Debian Security Advisory

DSA-1830-1 icedove -- several vulnerabilities

Date Reported:
12 Jul 2009
Affected Packages:
icedove
Vulnerable:
Yes
Security database references:
In Mitre's CVE dictionary: CVE-2009-0040, CVE-2009-0352, CVE-2009-0353, CVE-2009-0652, CVE-2009-0771, CVE-2009-0772, CVE-2009-0773, CVE-2009-0774, CVE-2009-0776, CVE-2009-1302, CVE-2009-1303, CVE-2009-1307, CVE-2009-1832, CVE-2009-1392, CVE-2009-1836, CVE-2009-1838, CVE-2009-1841.
More information:

Several remote vulnerabilities have been discovered in the Icedove mail client, an unbranded version of the Thunderbird mail client.
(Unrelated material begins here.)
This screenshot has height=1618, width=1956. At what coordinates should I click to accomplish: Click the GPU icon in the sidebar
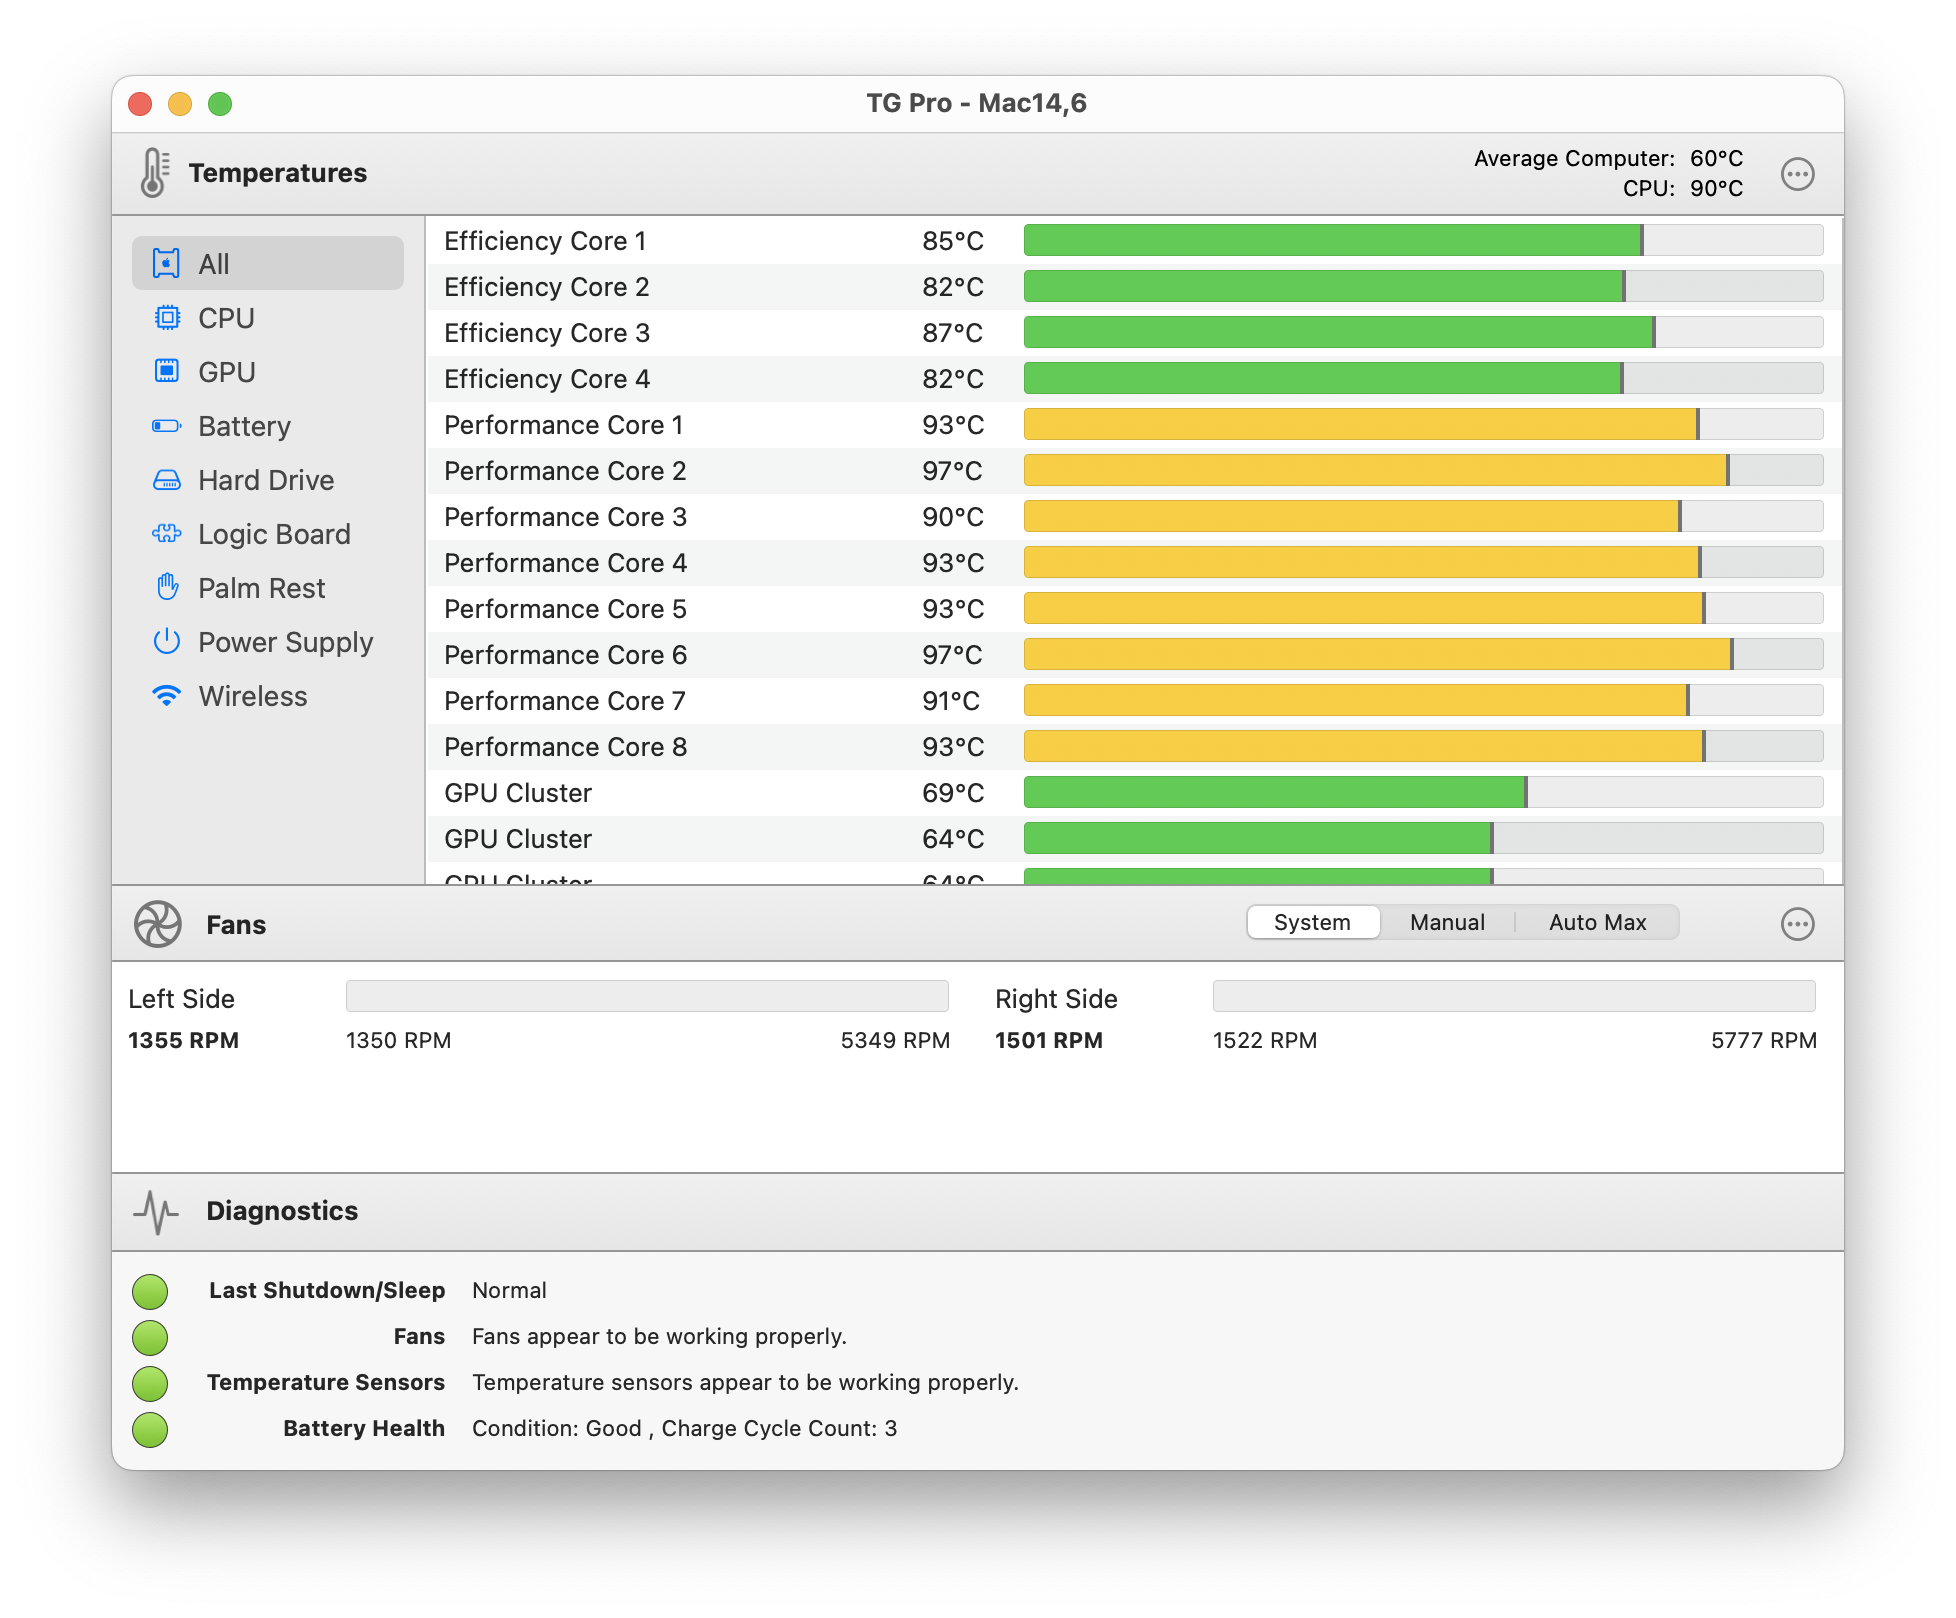tap(166, 371)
The Common Vulnerabilities and Exposures project identifies the following problems:

  • CVE-2009-0040

    The execution of arbitrary code might be possible via a crafted PNG file that triggers a free of an uninitialized pointer in (1) the png_read_png function, (2) pCAL chunk handling, or (3) setup of 16-bit gamma tables. (MFSA 2009-10)

  • CVE-2009-0352

    It is possible to execute arbitrary code via vectors related to the layout engine. (MFSA 2009-01)

  • CVE-2009-0353

    It is possible to execute arbitrary code via vectors related to the JavaScript engine. (MFSA 2009-01)

  • CVE-2009-0652

    Bjoern Hoehrmann and Moxie Marlinspike discovered a possible spoofing attack via Unicode box drawing characters in internationalized domain names. (MFSA 2009-15)

  • CVE-2009-0771

    Memory corruption and assertion failures have been discovered in the layout engine, leading to the possible execution of arbitrary code. (MFSA 2009-07)

  • CVE-2009-0772

    The layout engine allows the execution of arbitrary code in vectors related to nsCSSStyleSheet::GetOwnerNode, events, and garbage collection. (MFSA 2009-07)

  • CVE-2009-0773

    The JavaScript engine is prone to the execution of arbitrary code via several vectors. (MFSA 2009-07)

  • CVE-2009-0774

    The layout engine allows the execution of arbitrary code via vectors related to gczeal. (MFSA 2009-07)

  • CVE-2009-0776

    Georgi Guninski discovered that it is possible to obtain xml data via an issue related to the nsIRDFService. (MFSA 2009-09)

  • CVE-2009-1302

    The browser engine is prone to a possible memory corruption via several vectors. (MFSA 2009-14)

  • CVE-2009-1303

    The browser engine is prone to a possible memory corruption via the nsSVGElement::BindToTree function. (MFSA 2009-14)

  • CVE-2009-1307

    Gregory Fleischer discovered that it is possible to bypass the Same Origin Policy when opening a Flash file via the view-source: scheme. (MFSA 2009-17)

  • CVE-2009-1832

    The possible arbitrary execution of code was discovered via vectors involving "double frame construction." (MFSA 2009-24)

  • CVE-2009-1392

    Several issues were discovered in the browser engine as used by icedove, which could lead to the possible execution of arbitrary code. (MFSA 2009-24)

  • CVE-2009-1836

    Shuo Chen, Ziqing Mao, Yi-Min Wang and Ming Zhang reported a potential man-in-the-middle attack, when using a proxy due to insufficient checks on a certain proxy response. (MFSA 2009-27)

  • CVE-2009-1838

    moz_bug_r_a4 discovered that it is possible to execute arbitrary JavaScript with chrome privileges due to an error in the garbage collection implementation. (MFSA 2009-29)

  • CVE-2009-1841

    moz_bug_r_a4 reported that it is possible for scripts from page content to run with elevated privileges and thus potentially executing arbitrary code with the object's chrome privileges. (MFSA 2009-32)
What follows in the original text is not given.